2 April 2003 - Bolivia's electric power regulator is preparing to tender a contract for a consulting firm to evaluate electric power law modifications, which aim to attract more private sector investment.
According to a news report from Business News Americas, a spokesperson for the regulator said the proposal is still in its very early stages, and that recent newspaper reports were misleading. Jose Salazar, head of wholesale market operations at the regulator, was reported to have stated that the new plans would be discussed with existing market players, and the changes would be approved within six months.
The superintendence wants to guarantee the long-term viability of the sector as well as to ensure sufficient returns are paid on investments and that prices and services to consumers are adequate, Salazar said, quoted by La Prensa.
The government has already decided to convert dollar-linked energy and water contracts to be linked instead to a local inflation unit (Unidad de Fomento a la Vivienda, or UFV), which is based on the National Statistics Institute's (INE) consumer price index (IPC), basic services vice minister Jose Barragan said. The measure was effective from Tuesday this week, he said, quoted by local newspapers.

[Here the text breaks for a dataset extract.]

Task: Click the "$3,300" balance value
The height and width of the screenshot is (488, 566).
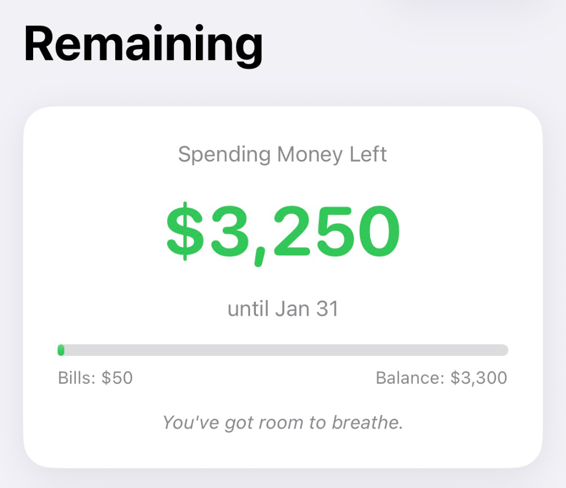Action: 479,378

The measure is designed to reduce the volatility of prices, he said. Energy and water prices will now rise in line with the cost of living, rather than tracking the much-higher depreciation of the Bolivian boliviano against the US dollar, he explained.
Meanwhile, newspaper reports said electric power prices would likely remain at current levels across the country, despite a significant drop in the wholesale price of power due to current overcapacity. Demand has dropped off due to the economic recession, which has lasted for just over two years.
The regulator spokesperson again stated that the official figures would only be available towards the end of this month.
The regulator reviews regulated rates every six months for the national interconnected system (SIN), which covers the departments of La Paz, Cochabamba, Santa Cruz, Oruro, Sucre and Potosí. Generators make offers to the national system operator (CNDC), which pro-rates the power purchases based on the lowest prices.
For the six months from May to November 2003 power generators will declare the lowest prices since privatization in 1995, according to the reports. In 1995, generation prices were around US$160/MWh, while in March this year the average price was US$52/MWh, according to the newspapers.
Generators are expected to lose US$7mn during these six months, as generation costs are estimated to average US$80/MWh.
The government uses the difference between the generators' prices and the end consumer price to boost the so-called compensation fund, which is used to stabilize prices once they start to rise again.
There are eight generators in Bolivia, three of which were state-owned companies taken over by private sector investors after privatization (Corani, Valle Hermoso and Guaracachi) and five are new entrants (Bulo Bulo, Sinergia, Cobee, Hidrobol and Eresa).